I recently viewed the excellent documentary "The Fall of Fujimori" about Peruvian President Alberto Fujimori. Fujimori was elected President in 1992 on a populist platform, during a time when Peru was being sacked by both radical insurgent groups and abject poverty. As you can probably see from the photo (left), Fujimori's win was surprising, as he championed himself the "President of the People" while, literally, looking nothing like them. (During his administration, Peruvians often chanted "Viva El Chino!" and hailed him as "Our President the Chinaman.")
After being sworn into office, Fujimori declared an unremitting "war on terror" against two insurgent groups: The Shining Path (led by philosophy professor and communist revolutionary Abimael Guzman) and the MRTA (Tupac Amaru Revolutionary Movement). Without recounting in detail a whole decade of Peruvian history, let me just say that Fujimori's "war on terror" quickly devolved into a terrorist regime of its own. The National Intelligence Service formed death squads to eliminate (what we would now call) "enemy combatants," bribed and puppeteered most of the Congress, effectivly eliminated civil rights and shut down most of Peru's free press. Fujimori even pronounced a "self-coup" at one point, rescinding the Constitution and "suspending" democracy until he could get the country under control.
I highly recommend the film, which really needs to be seen in full to appreciate the comparison that I want to make. But, let it suffice to say that the resonances between Fujimori's administration and our current U.S. administration are more than a bit disturbing. Recently, I've been writing on Derrida's claim (in Rogues) that we must always remember that "the alternative to democracy can always present itself as a democratic alternative." Derrida was, of course, referring to the "suspension" of democracy in Algeria, but the insight here is hardly limited to Algeria (or Peru).

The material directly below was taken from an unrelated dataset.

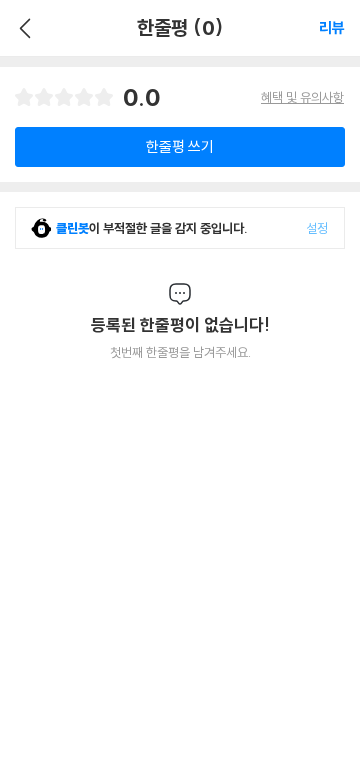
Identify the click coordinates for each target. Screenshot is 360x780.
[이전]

Deferrals of democracy or basic democratic practices, in the name of protecting democracy, ought to worry us.
The recent decision to limit the rights of habeas corpus (overturning the Hamdi v. Rumsfeld decision) is scary. Especially given the fact that we still do not know the necessary conditions for being declared an "enemy combatant." Maybe it's too late to plead that history not repeat itself...
[PS- If anyone has ever read the book Bel Canto, I think the hostage situation in an embassy that serves as the central plotline of that story is taken from a similar event during Fujimori's administration. Watch the film and you can't miss the similarities.]